• Brief A: Update the rows from the line with "The width and" up to and including the line with "coord(64,399)" by replacing "badge" with "logo", and change nothing else. Leave the pictures out of your answer.

Iran's War Drained America's Arsenal in 100 Days — The Munitions Replenishment Supercycle That Will Define LMT, RTX, and NOC Through 2030

The United States fired more than 1,000 Tomahawk cruise missiles in the first weeks of Operation Epic Fury. It burned through THAAD and Patriot interceptors at rates the Pentagon never modeled for sustained combat. And when the ceasefire smoke cleared in April 2026, defense planners confronted an uncomfortable truth: America's precision munitions stockpiles are at their lowest levels since the Cold War ended — and refilling them will take the better part of a decade.

For investors in Lockheed Martin (LMT), RTX Corporation (RTX), and Northrop Grumman (NOC), this depletion isn't a temporary headline. It's the foundation of a multi-year replenishment supercycle that will generate sustained, high-margin revenue regardless of whether the Iran conflict reignites or fades into diplomatic negotiation. Here's what that means — and why Wall Street's current pricing may still be missing the magnitude of what's ahead.


📊 Related Stocks & ETFs at a Glance

Ticker Company / Fund Sector Relevance to Iran Replenishment Cycle
LMT Lockheed Martin Defense – Missiles & Systems Primary manufacturer of Patriot PAC-3, THAAD interceptors, and JASSM; $194B backlog
RTX RTX Corporation Defense – Munitions & Radar Tomahawk, AMRAAM, Standard Missile families; record $271B backlog; munitions output up 40% YoY
NOC Northrop Grumman Defense – Strategic Systems B-21 Raider, munitions components, solid rocket motors; $96B backlog
GD General Dynamics Defense – Ordnance & Naval Ammunition and ordnance production; naval combat systems replenishment
BA Boeing Defense – Aircraft & Weapons JDAM kits, Harpoon missiles, P-8 Poseidon maritime patrol aircraft
LHX L3Harris Technologies Defense – Electronics & ISR Counter-drone systems, electronic warfare; benefits from drone/counter-drone emphasis
AXON Axon Enterprise Defense Tech – Drones Expanding into military drone segment; benefits from Pentagon's drone emphasis
ITA iShares U.S. Aerospace & Defense ETF ETF – Broad Defense Broad sector exposure across defense primes and suppliers
DFEN Direxion Daily Aerospace & Defense Bull 3X ETF – Leveraged Defense 3x leveraged exposure to defense sector; high risk/reward on replenishment thesis
XAR SPDR S&P Aerospace & Defense ETF ETF – Equal-Weight Defense Equal-weighted; more exposure to mid-cap defense suppliers in replenishment chain
XLE Energy Select Sector SPDR ETF – Energy Oil price sensitivity to Iran conflict escalation or ceasefire collapse
USO United States Oil Fund ETF – Crude Oil Direct crude exposure; barometer for Iran-related supply disruption risk

The Scale of the Depletion: Why This Isn't a Normal Restocking Cycle

To understand why the current moment is structurally different for defense primes, you need to grasp the sheer scale of what Operation Epic Fury consumed.

• Input:
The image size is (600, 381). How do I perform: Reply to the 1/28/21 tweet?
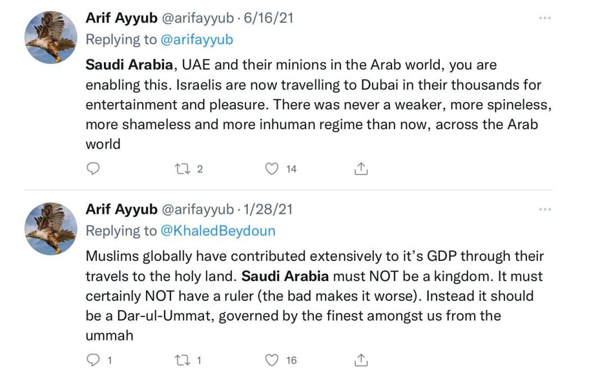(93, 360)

* * *

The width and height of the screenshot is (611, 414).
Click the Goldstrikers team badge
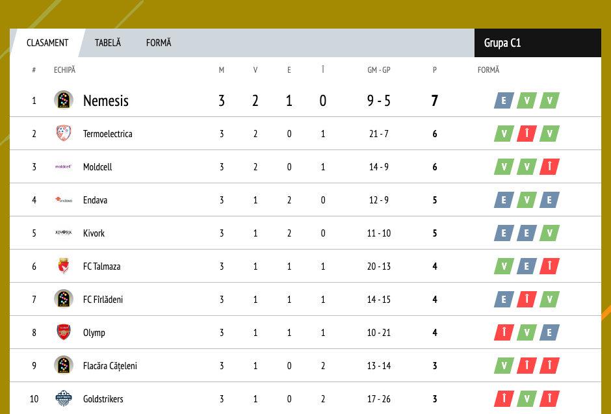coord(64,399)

• Brief B: According to the article on depleted U.S. munitions stockpiles, how many Tomahawk cruise missiles did the United States fire in the first weeks of Operation Epic Fury?

• Correct response A:
The width and height of the screenshot is (611, 414).
Click the Goldstrikers team logo
coord(64,399)

• Correct response B: More than 1,000.